MUMBAI: A team of Massachusetts Institute of Technology is planning to turn plants into eco-soldiers. Plants already help control levels of carbon dioxide in the atmosphere. Now, MIT researchers plan to embed carbon nanotubes in the plant's chloroplast (where photosynthesis takes place) to produce energy that can be used to monitor environmental pollutants.
In a new Nature Materials paper, the researchers report increasing plants' ability to capture light energy by 30 % by embedding the carbon nanotubes in the chloroplast. Using another type of carbon nanotube, they also modified plants to detect the gas nitric oxide,'' said a press release put out by MIT.
Together, these represent the first steps in launching a scientific field the researchers have dubbed as ""plant nanobionics.""
""Plants are very attractive as a technology platform,"" says Michael Strano, leader of the MIT research team. ""They repair themselves, they're environmentally stable outside, they survive in harsh environments, and they provide their own power source and water distribution.""
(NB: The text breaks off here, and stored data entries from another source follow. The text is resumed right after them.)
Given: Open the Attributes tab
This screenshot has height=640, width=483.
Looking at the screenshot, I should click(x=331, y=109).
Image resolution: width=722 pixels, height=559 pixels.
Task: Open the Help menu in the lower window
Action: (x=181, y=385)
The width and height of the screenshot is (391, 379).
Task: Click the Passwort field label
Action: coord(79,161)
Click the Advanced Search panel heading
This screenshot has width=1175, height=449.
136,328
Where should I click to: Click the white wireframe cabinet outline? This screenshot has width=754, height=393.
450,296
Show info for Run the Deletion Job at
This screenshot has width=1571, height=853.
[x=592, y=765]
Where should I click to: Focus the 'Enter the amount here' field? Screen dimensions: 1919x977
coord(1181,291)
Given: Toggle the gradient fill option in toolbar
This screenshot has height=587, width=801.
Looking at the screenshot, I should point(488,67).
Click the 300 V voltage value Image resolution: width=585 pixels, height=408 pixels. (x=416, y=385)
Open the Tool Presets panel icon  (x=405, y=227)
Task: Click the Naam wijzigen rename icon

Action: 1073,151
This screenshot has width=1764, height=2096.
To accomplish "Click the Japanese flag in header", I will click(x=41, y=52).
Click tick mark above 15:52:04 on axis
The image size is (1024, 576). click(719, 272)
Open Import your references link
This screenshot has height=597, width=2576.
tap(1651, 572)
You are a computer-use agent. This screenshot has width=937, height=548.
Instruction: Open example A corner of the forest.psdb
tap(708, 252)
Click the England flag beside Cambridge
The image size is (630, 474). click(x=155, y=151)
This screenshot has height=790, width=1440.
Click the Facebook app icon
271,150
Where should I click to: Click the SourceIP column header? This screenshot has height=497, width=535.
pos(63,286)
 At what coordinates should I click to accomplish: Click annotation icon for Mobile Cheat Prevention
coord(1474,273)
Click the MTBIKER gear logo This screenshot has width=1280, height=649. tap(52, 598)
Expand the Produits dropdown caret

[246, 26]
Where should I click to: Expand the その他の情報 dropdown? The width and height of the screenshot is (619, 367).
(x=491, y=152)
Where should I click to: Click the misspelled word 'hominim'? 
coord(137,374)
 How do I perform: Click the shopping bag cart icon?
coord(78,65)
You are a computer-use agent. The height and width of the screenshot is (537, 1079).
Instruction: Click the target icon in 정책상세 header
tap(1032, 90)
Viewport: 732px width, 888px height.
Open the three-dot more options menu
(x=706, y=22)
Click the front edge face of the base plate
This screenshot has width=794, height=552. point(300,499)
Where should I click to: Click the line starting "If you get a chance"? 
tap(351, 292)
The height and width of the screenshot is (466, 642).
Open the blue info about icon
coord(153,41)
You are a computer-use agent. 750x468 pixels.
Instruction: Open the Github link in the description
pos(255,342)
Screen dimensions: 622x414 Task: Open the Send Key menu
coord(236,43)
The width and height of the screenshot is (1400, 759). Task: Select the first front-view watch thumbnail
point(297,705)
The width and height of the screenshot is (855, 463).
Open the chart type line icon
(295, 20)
His team thinks plants can be turned into self-powered, photonic devices such as detectors for explosives or chemical weapons. They also plan to enhance the photosynthetic function of chloroplasts isolated from plants, for possible use in solar cells.
By adapting the sensors to different targets, the researchers hope to develop plants that could be used to monitor environmental pollution, pesticides, fungal infections, or exposure to bacterial toxins.